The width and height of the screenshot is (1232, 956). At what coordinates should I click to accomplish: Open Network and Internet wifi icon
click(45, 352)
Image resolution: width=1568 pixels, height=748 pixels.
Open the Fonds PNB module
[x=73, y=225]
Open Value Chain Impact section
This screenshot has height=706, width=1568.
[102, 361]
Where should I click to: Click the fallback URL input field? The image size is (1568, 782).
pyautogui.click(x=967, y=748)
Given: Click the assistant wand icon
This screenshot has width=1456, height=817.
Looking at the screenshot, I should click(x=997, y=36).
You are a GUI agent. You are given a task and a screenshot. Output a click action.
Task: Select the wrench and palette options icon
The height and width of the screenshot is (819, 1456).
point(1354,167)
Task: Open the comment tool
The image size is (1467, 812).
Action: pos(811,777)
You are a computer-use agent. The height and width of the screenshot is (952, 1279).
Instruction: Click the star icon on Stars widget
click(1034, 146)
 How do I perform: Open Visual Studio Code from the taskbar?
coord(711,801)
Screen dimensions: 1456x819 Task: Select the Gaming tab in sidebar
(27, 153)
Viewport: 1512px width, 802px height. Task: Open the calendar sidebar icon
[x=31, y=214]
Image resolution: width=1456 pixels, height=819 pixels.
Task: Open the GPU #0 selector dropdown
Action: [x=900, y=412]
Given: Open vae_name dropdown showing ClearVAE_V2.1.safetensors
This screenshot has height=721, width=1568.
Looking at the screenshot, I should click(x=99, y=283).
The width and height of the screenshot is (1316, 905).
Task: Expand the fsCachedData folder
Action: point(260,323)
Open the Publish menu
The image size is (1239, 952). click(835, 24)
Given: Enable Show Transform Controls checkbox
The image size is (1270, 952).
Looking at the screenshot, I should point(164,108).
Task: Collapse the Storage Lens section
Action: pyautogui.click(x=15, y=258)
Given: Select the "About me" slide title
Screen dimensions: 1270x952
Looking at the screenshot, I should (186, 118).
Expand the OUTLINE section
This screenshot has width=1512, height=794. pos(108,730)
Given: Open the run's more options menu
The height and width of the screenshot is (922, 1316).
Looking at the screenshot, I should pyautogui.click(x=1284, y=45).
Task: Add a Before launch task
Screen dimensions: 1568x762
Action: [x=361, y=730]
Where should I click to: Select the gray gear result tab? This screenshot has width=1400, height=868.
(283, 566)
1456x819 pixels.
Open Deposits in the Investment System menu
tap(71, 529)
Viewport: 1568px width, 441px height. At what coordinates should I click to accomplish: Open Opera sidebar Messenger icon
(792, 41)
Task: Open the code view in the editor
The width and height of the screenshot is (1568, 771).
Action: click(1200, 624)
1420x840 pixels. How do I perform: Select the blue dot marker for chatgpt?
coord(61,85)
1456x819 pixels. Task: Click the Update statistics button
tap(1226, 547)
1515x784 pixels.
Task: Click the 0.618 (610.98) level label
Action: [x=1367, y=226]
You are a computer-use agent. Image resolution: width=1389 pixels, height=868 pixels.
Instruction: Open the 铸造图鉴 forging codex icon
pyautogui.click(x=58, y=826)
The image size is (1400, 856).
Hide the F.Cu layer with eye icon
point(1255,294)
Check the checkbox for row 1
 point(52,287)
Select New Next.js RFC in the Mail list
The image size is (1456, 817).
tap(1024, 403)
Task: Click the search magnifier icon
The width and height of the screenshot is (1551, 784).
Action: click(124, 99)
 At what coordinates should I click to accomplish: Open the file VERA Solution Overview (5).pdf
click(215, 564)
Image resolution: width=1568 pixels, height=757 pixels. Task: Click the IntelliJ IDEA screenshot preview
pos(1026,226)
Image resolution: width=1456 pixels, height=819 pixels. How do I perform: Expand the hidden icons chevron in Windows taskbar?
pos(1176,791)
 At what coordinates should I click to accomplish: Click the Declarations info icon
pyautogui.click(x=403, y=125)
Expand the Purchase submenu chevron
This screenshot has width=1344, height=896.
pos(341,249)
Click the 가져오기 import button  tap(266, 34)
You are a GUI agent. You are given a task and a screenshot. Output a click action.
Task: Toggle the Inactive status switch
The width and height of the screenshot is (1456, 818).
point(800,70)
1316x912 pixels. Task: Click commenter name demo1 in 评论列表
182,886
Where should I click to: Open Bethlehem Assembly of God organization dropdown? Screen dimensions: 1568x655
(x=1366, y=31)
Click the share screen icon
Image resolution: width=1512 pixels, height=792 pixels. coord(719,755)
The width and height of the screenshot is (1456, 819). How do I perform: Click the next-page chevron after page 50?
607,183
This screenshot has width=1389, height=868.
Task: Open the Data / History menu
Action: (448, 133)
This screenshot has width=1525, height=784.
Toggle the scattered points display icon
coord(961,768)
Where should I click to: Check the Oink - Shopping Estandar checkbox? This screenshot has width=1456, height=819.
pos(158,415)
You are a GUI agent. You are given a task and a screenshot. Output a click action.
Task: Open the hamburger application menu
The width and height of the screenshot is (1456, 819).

----

◆ Action item
Print every entry from the material exactly.

◆ Task output
The width and height of the screenshot is (1232, 956). At what coordinates should I click to accomplish: Open Network and Internet wifi icon
click(45, 352)
Image resolution: width=1568 pixels, height=748 pixels.
Open the Fonds PNB module
[x=73, y=225]
Open Value Chain Impact section
This screenshot has height=706, width=1568.
[102, 361]
Where should I click to: Click the fallback URL input field? The image size is (1568, 782).
pyautogui.click(x=967, y=748)
Given: Click the assistant wand icon
This screenshot has width=1456, height=817.
Looking at the screenshot, I should click(x=997, y=36).
You are a GUI agent. You are given a task and a screenshot. Output a click action.
Task: Select the wrench and palette options icon
The height and width of the screenshot is (819, 1456).
point(1354,167)
Task: Open the comment tool
The image size is (1467, 812).
Action: pos(811,777)
You are a computer-use agent. The height and width of the screenshot is (952, 1279).
Instruction: Click the star icon on Stars widget
click(1034, 146)
 How do I perform: Open Visual Studio Code from the taskbar?
coord(711,801)
Screen dimensions: 1456x819 Task: Select the Gaming tab in sidebar
(27, 153)
Viewport: 1512px width, 802px height. Task: Open the calendar sidebar icon
[x=31, y=214]
Image resolution: width=1456 pixels, height=819 pixels.
Task: Open the GPU #0 selector dropdown
Action: [x=900, y=412]
Given: Open vae_name dropdown showing ClearVAE_V2.1.safetensors
This screenshot has height=721, width=1568.
Looking at the screenshot, I should click(x=99, y=283).
The width and height of the screenshot is (1316, 905).
Task: Expand the fsCachedData folder
Action: point(260,323)
Open the Publish menu
The image size is (1239, 952). click(835, 24)
Given: Enable Show Transform Controls checkbox
The image size is (1270, 952).
Looking at the screenshot, I should point(164,108).
Task: Collapse the Storage Lens section
Action: pyautogui.click(x=15, y=258)
Given: Select the "About me" slide title
Screen dimensions: 1270x952
Looking at the screenshot, I should (186, 118).
Expand the OUTLINE section
This screenshot has width=1512, height=794. pos(108,730)
Given: Open the run's more options menu
The height and width of the screenshot is (922, 1316).
Looking at the screenshot, I should pyautogui.click(x=1284, y=45).
Task: Add a Before launch task
Screen dimensions: 1568x762
Action: [x=361, y=730]
Where should I click to: Select the gray gear result tab? This screenshot has width=1400, height=868.
(283, 566)
1456x819 pixels.
Open Deposits in the Investment System menu
tap(71, 529)
Viewport: 1568px width, 441px height. At what coordinates should I click to accomplish: Open Opera sidebar Messenger icon
(792, 41)
Task: Open the code view in the editor
The width and height of the screenshot is (1568, 771).
Action: click(1200, 624)
1420x840 pixels. How do I perform: Select the blue dot marker for chatgpt?
coord(61,85)
1456x819 pixels. Task: Click the Update statistics button
tap(1226, 547)
1515x784 pixels.
Task: Click the 0.618 (610.98) level label
Action: [x=1367, y=226]
You are a computer-use agent. Image resolution: width=1389 pixels, height=868 pixels.
Instruction: Open the 铸造图鉴 forging codex icon
pyautogui.click(x=58, y=826)
The image size is (1400, 856).
Hide the F.Cu layer with eye icon
point(1255,294)
Check the checkbox for row 1
 point(52,287)
Select New Next.js RFC in the Mail list
The image size is (1456, 817).
tap(1024, 403)
Task: Click the search magnifier icon
The width and height of the screenshot is (1551, 784).
Action: click(124, 99)
 At what coordinates should I click to accomplish: Open the file VERA Solution Overview (5).pdf
click(215, 564)
Image resolution: width=1568 pixels, height=757 pixels. Task: Click the IntelliJ IDEA screenshot preview
pos(1026,226)
Image resolution: width=1456 pixels, height=819 pixels. How do I perform: Expand the hidden icons chevron in Windows taskbar?
pos(1176,791)
 At what coordinates should I click to accomplish: Click the Declarations info icon
pyautogui.click(x=403, y=125)
Expand the Purchase submenu chevron
This screenshot has width=1344, height=896.
pos(341,249)
Click the 가져오기 import button  tap(266, 34)
You are a GUI agent. You are given a task and a screenshot. Output a click action.
Task: Toggle the Inactive status switch
The width and height of the screenshot is (1456, 818).
point(800,70)
1316x912 pixels. Task: Click commenter name demo1 in 评论列表
182,886
Where should I click to: Open Bethlehem Assembly of God organization dropdown? Screen dimensions: 1568x655
(x=1366, y=31)
Click the share screen icon
Image resolution: width=1512 pixels, height=792 pixels. coord(719,755)
The width and height of the screenshot is (1456, 819). How do I perform: Click the next-page chevron after page 50?
607,183
This screenshot has width=1389, height=868.
Task: Open the Data / History menu
Action: (448, 133)
This screenshot has width=1525, height=784.
Toggle the scattered points display icon
coord(961,768)
Where should I click to: Check the Oink - Shopping Estandar checkbox? This screenshot has width=1456, height=819.
pos(158,415)
You are a GUI agent. You are given a task and a screenshot. Output a click action.
Task: Open the hamburger application menu
The width and height of the screenshot is (1456, 819).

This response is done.